A NATIONAL tour of a black theatre company's latest production has been dogged by tyre slashings, bomb hoaxes and threats to the lives of the actors after Afro-Caribbean pressure groups demanded the show be withdrawn.
Slave Babies, produced by the Blue Mountain Theatre Company, is a boisterous farce about racial tension between a Jamaican family and the Nigerians who live next door, but pressure groups have seen the play as an attack on black unity.
The problems began when Blue Mountain's own publicity campaign, featuring a leaflet bearing cartoons of a gorilla, a white man lashing two black men, and a pig in a Rastafarian hat, led to complaints by members of the public.
Since the show's premiere on 18 April at the Bloomsbury Theatre in London, members of the company have been subjected to threatening phone calls. On the opening night, 40 protesters, some masked, jeered at the arriving audience. Between the opening night and the second night, 12 tyres were slashed on company vehicles, and during the run of nine performances there were seven bomb threats.

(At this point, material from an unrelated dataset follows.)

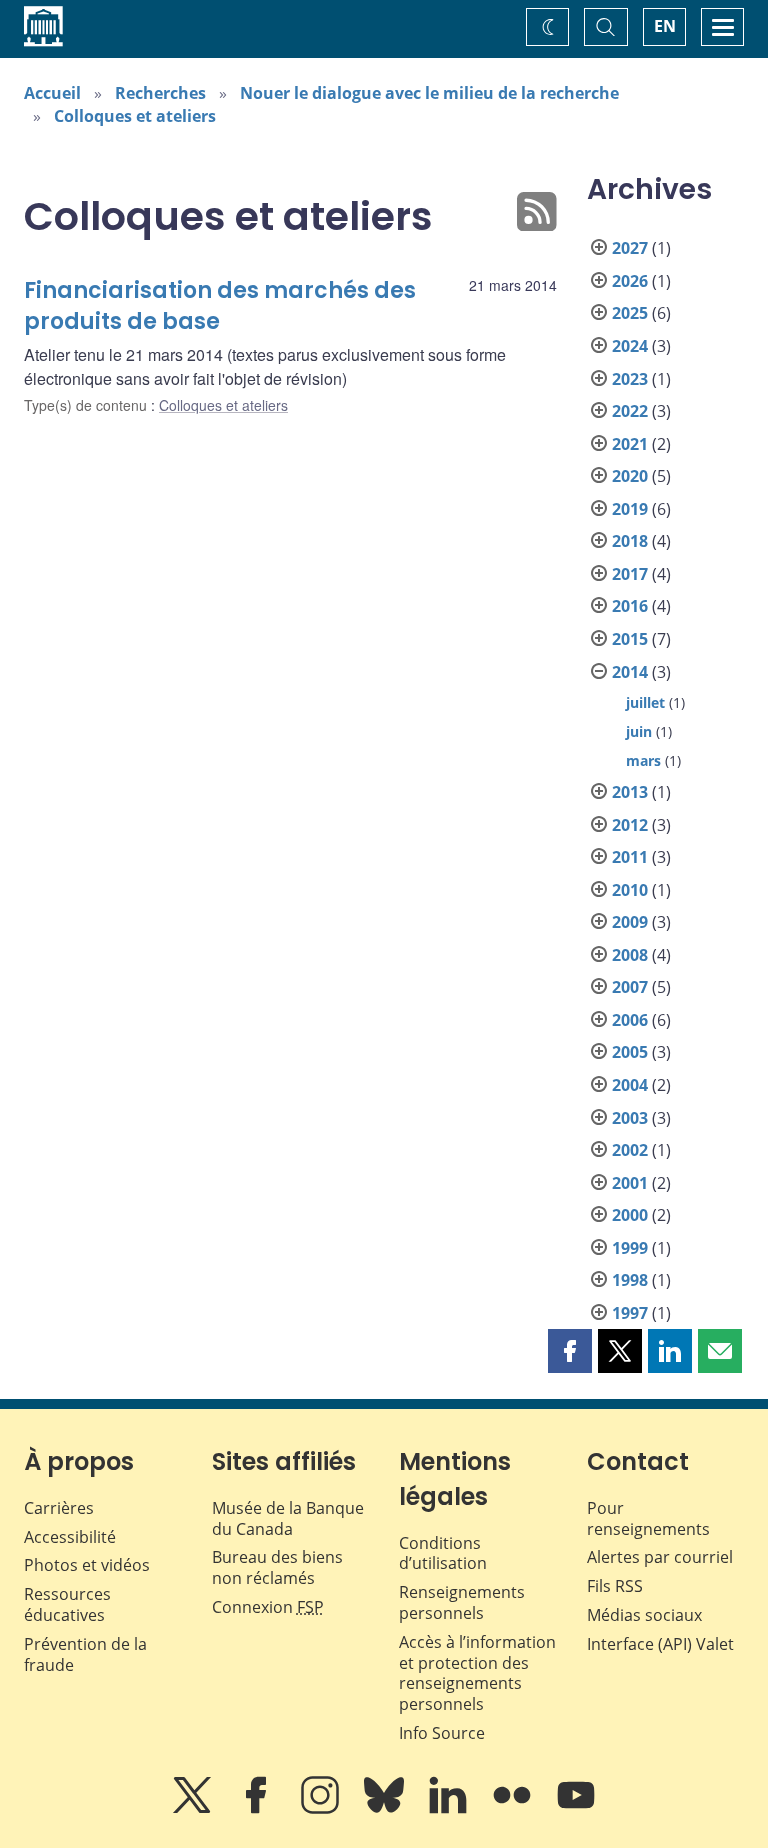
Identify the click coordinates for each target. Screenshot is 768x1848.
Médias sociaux (644, 1615)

The protests continued after the play began its tour of the provinces. The manager of the Alexandra Theatre in Birmingham, where the show played on tour, received a death threat, and the play's sponsors, rum importers Wray & Nephew and the Jamaica National Building Society, withdrew their support and placed advertisements in the ethnic press apologising for the offending leaflet. William Reeson, manager of Jamaica National, told the Weekly Journal that "nasty threats made on our staff" had influenced the decision.
A loose coalition of organisations including the National Black Alliance, the Black History Group and the Pan-African Congress formed the "ban Slave Babies campaign" and covered the play's venues with posters which described the company as "house negroes under the control of a white woman Boss".
All these organisations deny responsibility for the nastier anonymous protests and blame them on shadowy splinter groups.